Há 15 anos no poder e já tendo anunciado que não se recandidata ao cargo, a chanceler alemã viu a sua popularidade subir 11 pontos em abril, para 79%, e as intenções de voto no seu partido, a União Democrata-Cristã (CDU), dez pontos, para 38%, muito graças aos êxitos obtidos na luta contra o novo coronavírus.

O país regista uma taxa de mortalidade por covid-19 inferior à da generalidade dos grandes países europeus, de 3,7%, graças nomeadamente às medidas tomadas em matéria de confinamento e de realização maciça de testes, apoiadas por ampla maioria da população.

Mas, quando vários países europeus começam a aliviar restrições, Angela Merkel, cientista de formação e que tem privilegiado os pareceres científicos na gestão da pandemia, tem repetidamente advertido para a necessidade de reabrir o país com cautela, pouco a pouco, apesar da impaciência de alguns setores face ao impacto na economia e de parte da população face às restrições de movimentos.

Este fim de semana, destacadas figuras do seu partido abriram as primeiras brechas no consenso, entre as quais o presidente da câmara dos deputados (Bundestag), Wolfgang Schäuble, cuja opinião é normalmente muito escutada entre os conservadores.

Numa entrevista ao Tagesspiegel, Schäuble alertou para o prolongamento das restrições aos direitos fundamentais, frisando que a dignidade humana se sobrepõe ao salvamento de vidas.

“Quando ouço que qualquer outra consideração deve ceder à proteção da vida humana, penso que esse absolutismo não se justifica. Se na nossa Constituição há um valor absoluto, ele é a dignidade humana”, disse.

O ex-ministro das Finanças defendeu ainda que as decisões políticas relativas à gestão da crise não podem ficar nas mãos dos epidemiologistas, porque têm de considerar-se também as consequências económicas, sociais e psicológicas.

Outra destacada figura do partido, apontada como um potencial sucessor de Merkel, o chefe do governo regional da Renânia do Norte-Vestefália, Armin Laschet, tem criticado a “lentidão” da reabertura e exigido que ela seja acelerada.
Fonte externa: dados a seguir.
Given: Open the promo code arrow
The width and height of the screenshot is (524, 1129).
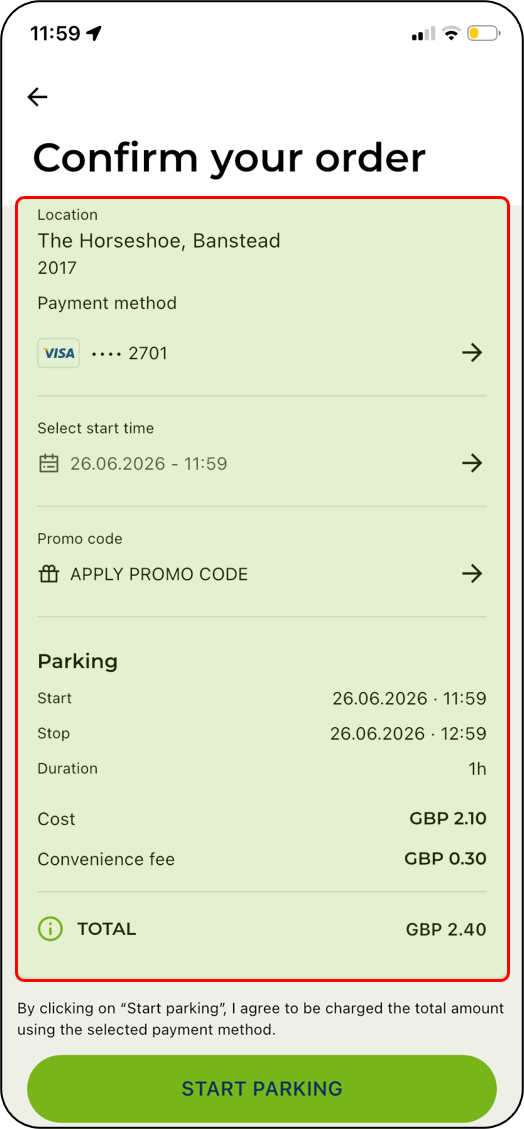Looking at the screenshot, I should click(x=471, y=574).
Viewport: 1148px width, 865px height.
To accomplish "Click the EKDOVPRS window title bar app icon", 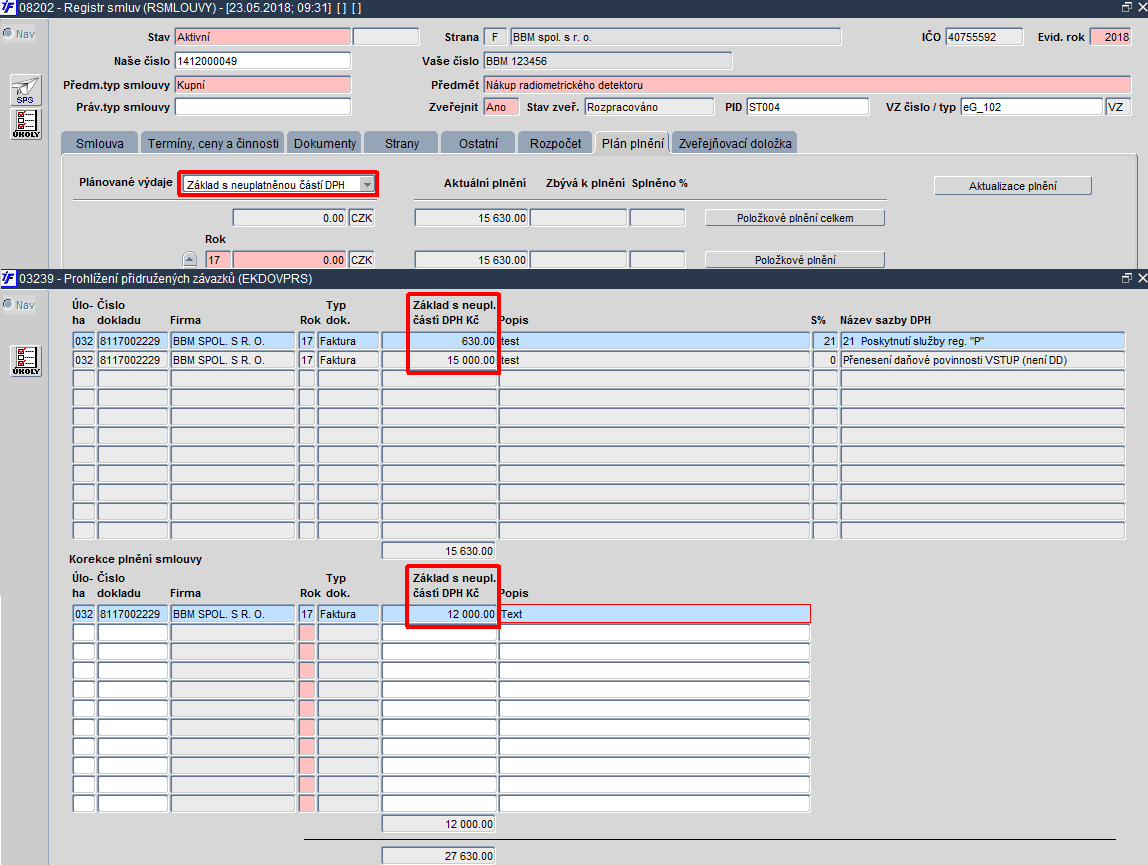I will tap(8, 278).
“É claro que é uma questão de vida ou de morte”, mas é preciso “ter em conta” o impacto do confinamento, por exemplo, nas crianças, disse Laschet à televisão ARD no fim de semana, criticando os prognósticos dos epidemiologistas, que considera “demasiado pessimistas”, e assegurando que, na sua região, “40% das camas de cuidados intensivos estão vazias”.

Hoje, o tabloide Bild, o jornal mais lido no país, retomou estas críticas e defendeu em editorial que a chanceler tem de “pôr fim à teimosia”.

O Partido Liberal alemão (FDP), que pouco se tem feito ouvir nas últimas semanas, decretou hoje, pela voz do líder, Christian Lindner, “o fim do grande consenso” nacional sobre o coronavírus.

O FDP critica o impacto económico do confinamento, sobretudo nas pequenas e médias empresas, e as restrições das liberdades individuais.

Este sábado, em Berlim, repetiu-se uma manifestação da plataforma “Hygiene Demo”, que segundo a imprensa alemã mobiliza extremistas de direita e de esquerda, antissemitas e adeptos das teorias da conspiração, para apelar à “resistência democrática” de um “Estado autoritário” que restringe liberdades em nome do confinamento.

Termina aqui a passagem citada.